──────── SUPPLIED PASSAGE ────────

Johannes showed up and we went to the park just outside the train station to wait for the rest of the party. I met another Johannes (graduate from mech eng) from IAESTE (whose place I ended up having to crash at, as he had 2 other housemates, and they were not around, so I got to use Martin’s room for the night). Thomas from IAESTE also, a PHD student in Chem eng, who happened to have done an IAESTE exchange in Toronto at U of T on the 4th floor of WB in the Pulp and Paper lab under the supervision of a Dr. Tang (Japanese) 3 years ago. So that was really cool when we started talking about Toronto. Then there were a bunch of other Trainees that I met: Alicija from Poland who studies electronics and is working for the electronic company of her dreams since September and will now take up a contract for full time since she has finished school; Emir from Norway who is new in town (only been here for 4 days) and started his work in a mechanical engineering placement in a lab at the technical university in Graz, staying until august; Nevena from Bosnia, who has been here for a month and working for a company and her background is in computer science; there was also a guy named Eddy who is from HK’s Polytechnic U studying Physics and working for another electronic company in a little town called Deutschlandberg, about an hour from Graz.

So the 8 of us took two cars and headed for a 2 hour journey out to the north east of Graz (which I fell asleep most of the way over) to a mountain called Reichenstein for “hiking”. Apparently, Austria calls Mountain Hiking – Hiking, it was a painful “walk”, more like a climb, up the mountain as I was not equipped with the right gear (I miss my hiking shoes!!! I’ll never go hiking without them again). So with my puma shoes, I felt every rock that I stepped on and was really afraid of slipping and rolling off the mountain (there were spots that were super steep). Not to mention that I was not in any good physical shape, it was really difficult to get up to the top. The guys from IAESTE also has this thing about telling us “It’s only going to be another 10 minutes” to keep the motivation going. It was a bit silly but funny at the same time.

────────

Copy out the stretch of the hiking account from "So the 8 of" through "the same time.", substituting "sneakers" for "puma shoes".

──────── MATERIAL SHOWN ────────

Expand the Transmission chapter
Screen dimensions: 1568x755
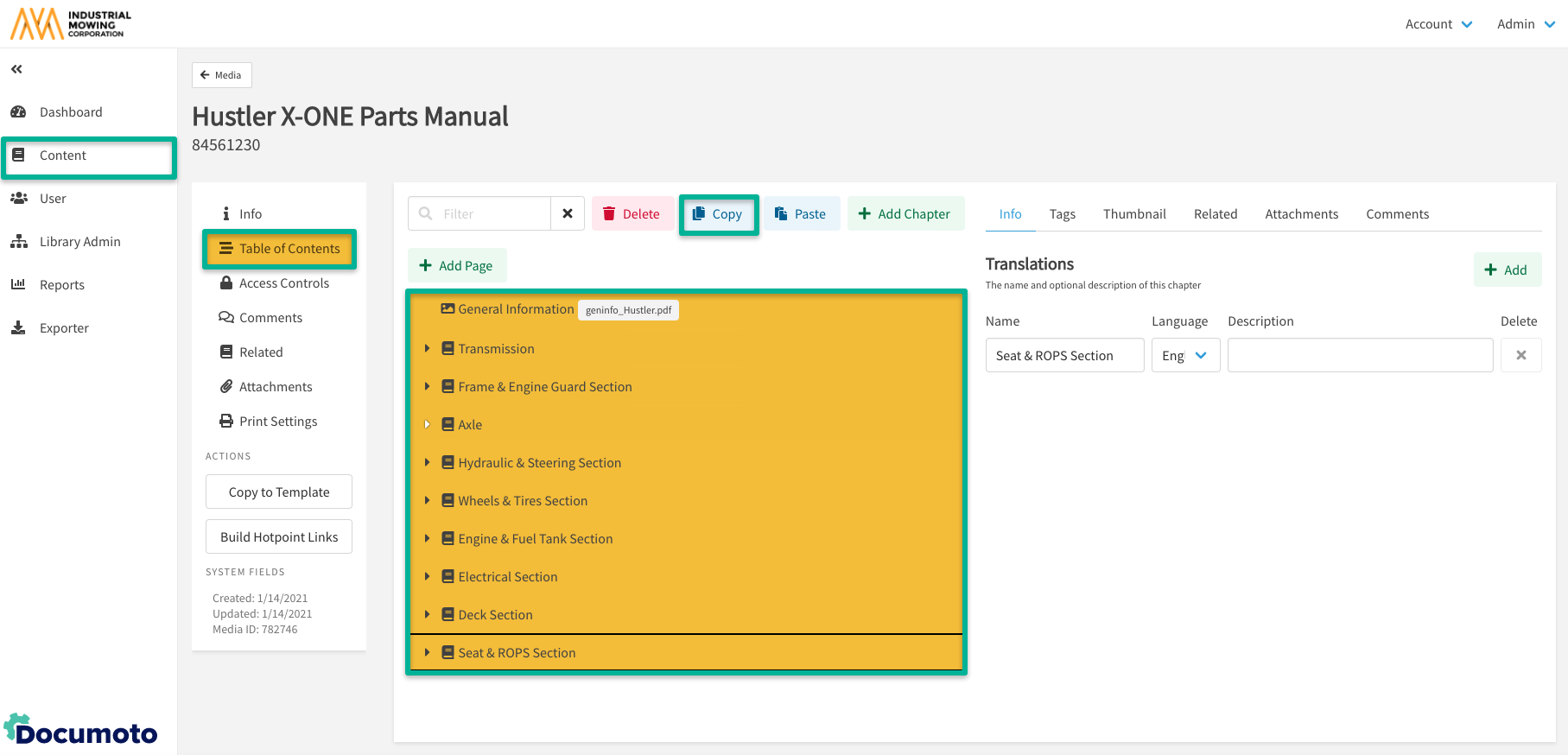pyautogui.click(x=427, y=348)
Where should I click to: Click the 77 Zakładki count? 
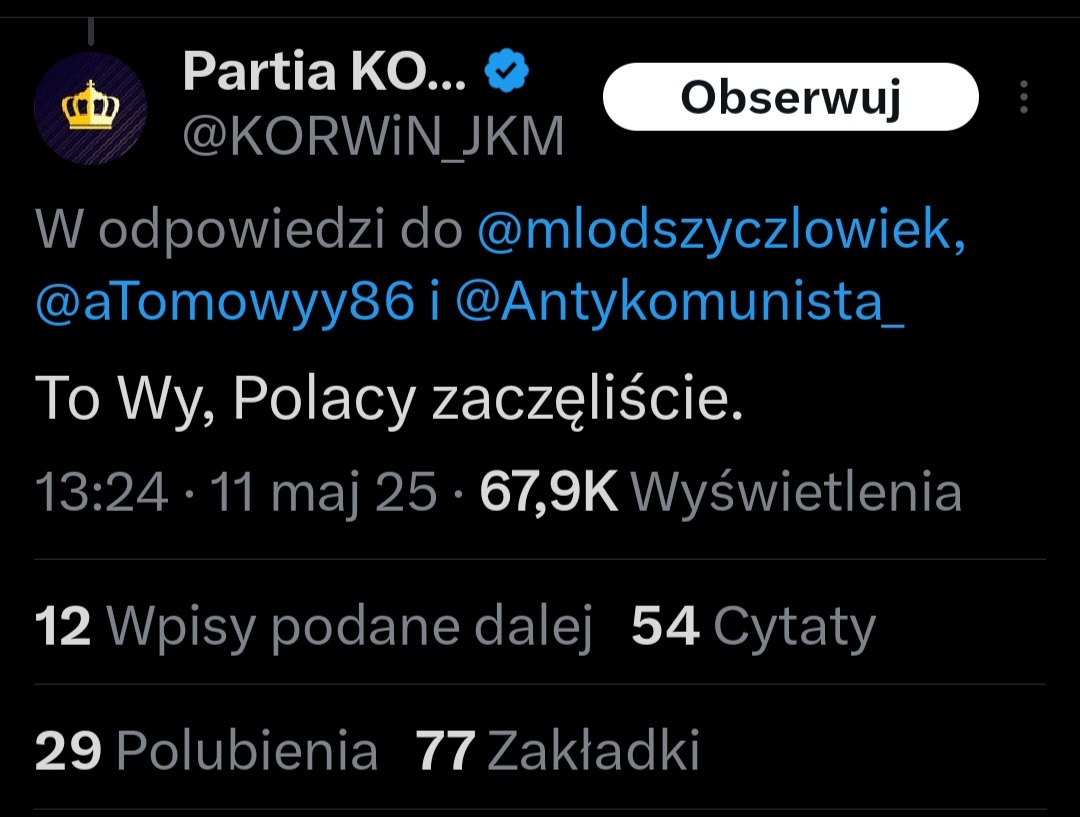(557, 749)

────────

▶ [THE ANSWER]:
So the 8 of us took two cars and headed for a 2 hour journey out to the north east of Graz (which I fell asleep most of the way over) to a mountain called Reichenstein for “hiking”. Apparently, Austria calls Mountain Hiking – Hiking, it was a painful “walk”, more like a climb, up the mountain as I was not equipped with the right gear (I miss my hiking shoes!!! I’ll never go hiking without them again). So with my sneakers, I felt every rock that I stepped on and was really afraid of slipping and rolling off the mountain (there were spots that were super steep). Not to mention that I was not in any good physical shape, it was really difficult to get up to the top. The guys from IAESTE also has this thing about telling us “It’s only going to be another 10 minutes” to keep the motivation going. It was a bit silly but funny at the same time.